**DATA**
______

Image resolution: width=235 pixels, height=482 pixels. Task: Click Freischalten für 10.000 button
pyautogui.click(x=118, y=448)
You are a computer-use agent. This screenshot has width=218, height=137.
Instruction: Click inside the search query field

______

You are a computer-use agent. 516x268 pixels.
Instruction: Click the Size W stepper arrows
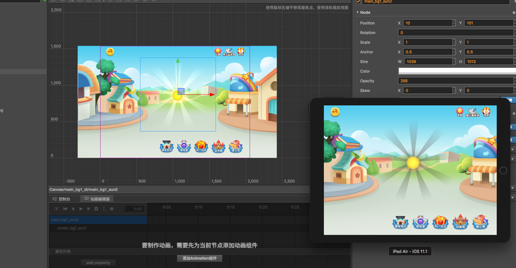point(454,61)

______

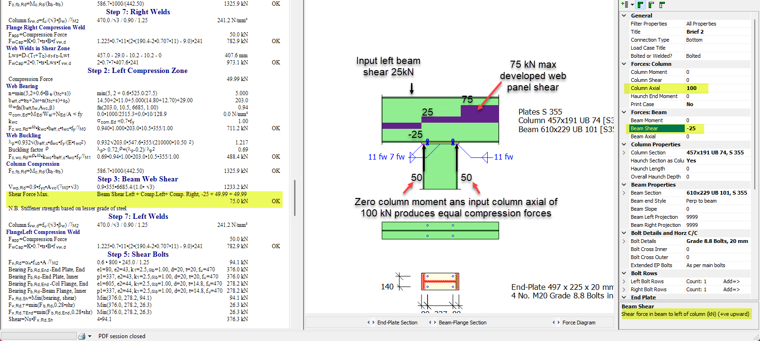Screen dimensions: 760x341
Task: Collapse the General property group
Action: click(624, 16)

______

Above this instruction are the records; retype exactly the lines from the one containing "You are a computer-use agent. This" up to and including the one containing "Instruction: Click inside".

You are a computer-use agent. This screenshot has width=218, height=137.
Instruction: Click inside the search query field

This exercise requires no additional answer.